(RECORDS SHOWN)

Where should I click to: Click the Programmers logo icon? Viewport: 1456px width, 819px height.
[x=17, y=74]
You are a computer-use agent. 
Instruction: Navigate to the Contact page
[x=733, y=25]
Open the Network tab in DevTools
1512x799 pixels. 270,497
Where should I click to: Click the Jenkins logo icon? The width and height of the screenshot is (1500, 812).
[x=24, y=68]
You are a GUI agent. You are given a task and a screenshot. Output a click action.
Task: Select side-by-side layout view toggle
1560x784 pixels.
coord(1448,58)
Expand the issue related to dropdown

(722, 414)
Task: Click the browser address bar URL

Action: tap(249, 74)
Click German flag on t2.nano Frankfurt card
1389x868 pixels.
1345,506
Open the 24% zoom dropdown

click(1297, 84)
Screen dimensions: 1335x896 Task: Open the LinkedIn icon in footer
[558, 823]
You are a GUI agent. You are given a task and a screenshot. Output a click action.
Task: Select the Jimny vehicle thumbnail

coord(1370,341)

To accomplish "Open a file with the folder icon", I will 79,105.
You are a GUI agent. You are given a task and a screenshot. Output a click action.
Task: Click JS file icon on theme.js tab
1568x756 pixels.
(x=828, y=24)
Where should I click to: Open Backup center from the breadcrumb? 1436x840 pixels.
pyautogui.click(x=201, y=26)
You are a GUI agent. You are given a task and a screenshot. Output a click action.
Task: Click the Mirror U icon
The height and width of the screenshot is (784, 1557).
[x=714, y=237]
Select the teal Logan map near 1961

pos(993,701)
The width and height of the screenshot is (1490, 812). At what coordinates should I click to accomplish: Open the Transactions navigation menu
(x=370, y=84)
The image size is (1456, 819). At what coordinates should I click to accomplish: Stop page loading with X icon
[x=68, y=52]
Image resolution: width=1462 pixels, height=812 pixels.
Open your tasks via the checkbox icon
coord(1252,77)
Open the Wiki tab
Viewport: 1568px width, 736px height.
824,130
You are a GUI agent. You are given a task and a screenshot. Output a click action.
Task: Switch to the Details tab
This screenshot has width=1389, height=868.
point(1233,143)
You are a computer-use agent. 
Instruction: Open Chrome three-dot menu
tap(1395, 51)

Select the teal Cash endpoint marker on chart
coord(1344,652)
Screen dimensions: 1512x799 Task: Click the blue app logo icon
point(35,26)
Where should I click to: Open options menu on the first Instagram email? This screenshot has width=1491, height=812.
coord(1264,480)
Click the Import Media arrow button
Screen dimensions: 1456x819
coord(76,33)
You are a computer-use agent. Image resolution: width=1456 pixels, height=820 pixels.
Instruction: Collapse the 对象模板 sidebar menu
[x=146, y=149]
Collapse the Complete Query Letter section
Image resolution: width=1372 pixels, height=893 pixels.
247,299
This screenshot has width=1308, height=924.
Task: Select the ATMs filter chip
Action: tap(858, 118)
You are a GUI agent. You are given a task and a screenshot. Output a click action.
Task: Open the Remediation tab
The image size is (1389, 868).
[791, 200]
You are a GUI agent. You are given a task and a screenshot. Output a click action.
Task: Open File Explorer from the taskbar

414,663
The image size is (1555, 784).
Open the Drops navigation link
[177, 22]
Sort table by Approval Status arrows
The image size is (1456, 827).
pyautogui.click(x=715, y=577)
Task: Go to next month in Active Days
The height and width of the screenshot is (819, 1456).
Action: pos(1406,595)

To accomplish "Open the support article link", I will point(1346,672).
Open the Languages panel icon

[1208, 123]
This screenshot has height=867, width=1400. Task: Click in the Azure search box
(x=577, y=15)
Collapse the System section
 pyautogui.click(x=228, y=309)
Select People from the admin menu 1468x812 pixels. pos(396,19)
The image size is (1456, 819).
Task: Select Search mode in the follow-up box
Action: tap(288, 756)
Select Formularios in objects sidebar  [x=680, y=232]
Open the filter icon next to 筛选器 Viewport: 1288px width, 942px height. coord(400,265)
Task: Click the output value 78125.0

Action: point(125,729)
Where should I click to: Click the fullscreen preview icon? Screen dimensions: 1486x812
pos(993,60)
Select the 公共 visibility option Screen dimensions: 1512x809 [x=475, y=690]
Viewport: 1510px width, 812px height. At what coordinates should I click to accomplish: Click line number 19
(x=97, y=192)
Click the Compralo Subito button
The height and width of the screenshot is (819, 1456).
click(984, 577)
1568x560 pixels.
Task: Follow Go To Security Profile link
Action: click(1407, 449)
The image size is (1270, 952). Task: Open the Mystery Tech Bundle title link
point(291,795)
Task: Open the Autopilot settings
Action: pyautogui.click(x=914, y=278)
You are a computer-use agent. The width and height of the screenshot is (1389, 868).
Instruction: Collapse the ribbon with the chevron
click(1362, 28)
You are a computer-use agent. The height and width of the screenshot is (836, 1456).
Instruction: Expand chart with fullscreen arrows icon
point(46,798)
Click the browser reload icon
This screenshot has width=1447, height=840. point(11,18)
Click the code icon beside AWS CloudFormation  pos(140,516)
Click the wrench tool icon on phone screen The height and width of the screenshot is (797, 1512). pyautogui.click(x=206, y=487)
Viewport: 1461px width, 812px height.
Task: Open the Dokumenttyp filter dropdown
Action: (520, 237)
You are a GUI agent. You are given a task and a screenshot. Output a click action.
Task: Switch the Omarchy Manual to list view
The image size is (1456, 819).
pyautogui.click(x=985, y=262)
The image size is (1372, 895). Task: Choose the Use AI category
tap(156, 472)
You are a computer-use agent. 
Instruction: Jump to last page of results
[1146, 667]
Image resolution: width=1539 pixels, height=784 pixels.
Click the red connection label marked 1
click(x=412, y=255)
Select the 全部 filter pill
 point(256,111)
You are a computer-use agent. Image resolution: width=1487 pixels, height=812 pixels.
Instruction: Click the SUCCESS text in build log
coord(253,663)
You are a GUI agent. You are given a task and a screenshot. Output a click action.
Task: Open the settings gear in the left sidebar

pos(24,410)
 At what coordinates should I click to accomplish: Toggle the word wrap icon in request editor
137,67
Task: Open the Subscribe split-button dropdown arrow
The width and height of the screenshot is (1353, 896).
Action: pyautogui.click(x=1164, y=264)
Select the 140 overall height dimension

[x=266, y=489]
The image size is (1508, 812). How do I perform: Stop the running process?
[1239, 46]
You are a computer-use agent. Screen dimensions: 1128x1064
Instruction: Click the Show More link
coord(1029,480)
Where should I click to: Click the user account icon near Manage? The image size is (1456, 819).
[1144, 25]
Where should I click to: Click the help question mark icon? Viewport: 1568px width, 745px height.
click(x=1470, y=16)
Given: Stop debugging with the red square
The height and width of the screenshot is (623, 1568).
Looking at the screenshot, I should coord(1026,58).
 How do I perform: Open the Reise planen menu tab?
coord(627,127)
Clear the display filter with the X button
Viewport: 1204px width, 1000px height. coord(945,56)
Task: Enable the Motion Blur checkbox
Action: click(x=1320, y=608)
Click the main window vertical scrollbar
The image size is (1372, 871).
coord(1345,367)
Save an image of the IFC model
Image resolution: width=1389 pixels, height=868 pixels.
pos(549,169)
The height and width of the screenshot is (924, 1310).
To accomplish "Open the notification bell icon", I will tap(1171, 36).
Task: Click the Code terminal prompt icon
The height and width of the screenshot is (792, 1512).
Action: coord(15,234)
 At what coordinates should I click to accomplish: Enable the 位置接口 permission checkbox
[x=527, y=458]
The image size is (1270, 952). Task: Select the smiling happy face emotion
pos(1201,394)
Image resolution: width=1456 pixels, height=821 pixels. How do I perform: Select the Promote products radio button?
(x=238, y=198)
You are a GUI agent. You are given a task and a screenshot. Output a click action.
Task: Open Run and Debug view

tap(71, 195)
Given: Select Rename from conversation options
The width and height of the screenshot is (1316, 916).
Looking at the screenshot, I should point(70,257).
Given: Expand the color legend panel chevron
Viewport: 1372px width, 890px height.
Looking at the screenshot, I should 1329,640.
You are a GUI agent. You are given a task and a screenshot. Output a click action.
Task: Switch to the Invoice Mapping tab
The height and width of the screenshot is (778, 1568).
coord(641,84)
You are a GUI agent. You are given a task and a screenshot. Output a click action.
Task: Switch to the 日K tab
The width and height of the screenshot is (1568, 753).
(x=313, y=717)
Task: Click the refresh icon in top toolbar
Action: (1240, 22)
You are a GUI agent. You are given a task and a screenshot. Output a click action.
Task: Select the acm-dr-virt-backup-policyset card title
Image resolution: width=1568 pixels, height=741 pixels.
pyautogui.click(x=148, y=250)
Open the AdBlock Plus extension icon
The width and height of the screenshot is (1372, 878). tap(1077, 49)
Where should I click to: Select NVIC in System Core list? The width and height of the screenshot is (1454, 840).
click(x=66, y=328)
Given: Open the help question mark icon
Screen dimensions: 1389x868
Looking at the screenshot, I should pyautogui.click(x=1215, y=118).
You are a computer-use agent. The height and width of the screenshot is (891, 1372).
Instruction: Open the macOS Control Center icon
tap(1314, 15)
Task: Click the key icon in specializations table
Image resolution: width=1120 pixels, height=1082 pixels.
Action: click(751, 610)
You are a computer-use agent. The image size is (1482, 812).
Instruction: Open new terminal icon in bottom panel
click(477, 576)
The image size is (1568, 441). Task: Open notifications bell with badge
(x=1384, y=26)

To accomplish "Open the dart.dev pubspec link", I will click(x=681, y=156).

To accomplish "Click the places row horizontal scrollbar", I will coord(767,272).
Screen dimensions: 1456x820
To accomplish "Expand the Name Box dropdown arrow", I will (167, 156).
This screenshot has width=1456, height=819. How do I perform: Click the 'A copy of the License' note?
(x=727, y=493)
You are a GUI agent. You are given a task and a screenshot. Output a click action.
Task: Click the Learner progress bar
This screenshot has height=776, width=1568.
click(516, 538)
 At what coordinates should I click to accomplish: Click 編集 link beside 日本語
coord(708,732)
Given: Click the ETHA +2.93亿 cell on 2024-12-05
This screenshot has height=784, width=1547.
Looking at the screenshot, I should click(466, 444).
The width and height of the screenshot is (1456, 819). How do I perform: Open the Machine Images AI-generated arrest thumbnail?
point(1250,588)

(End RECORDS SHOWN)

Your reply is to repeat, unchanged, the lines above running from the one with "Viewport: 1372px width, 890px height." up to and including the one with "Task: Switch to the 日K tab".

Viewport: 1372px width, 890px height.
Looking at the screenshot, I should 1329,640.
You are a GUI agent. You are given a task and a screenshot. Output a click action.
Task: Switch to the Invoice Mapping tab
The height and width of the screenshot is (778, 1568).
coord(641,84)
You are a GUI agent. You are given a task and a screenshot. Output a click action.
Task: Switch to the 日K tab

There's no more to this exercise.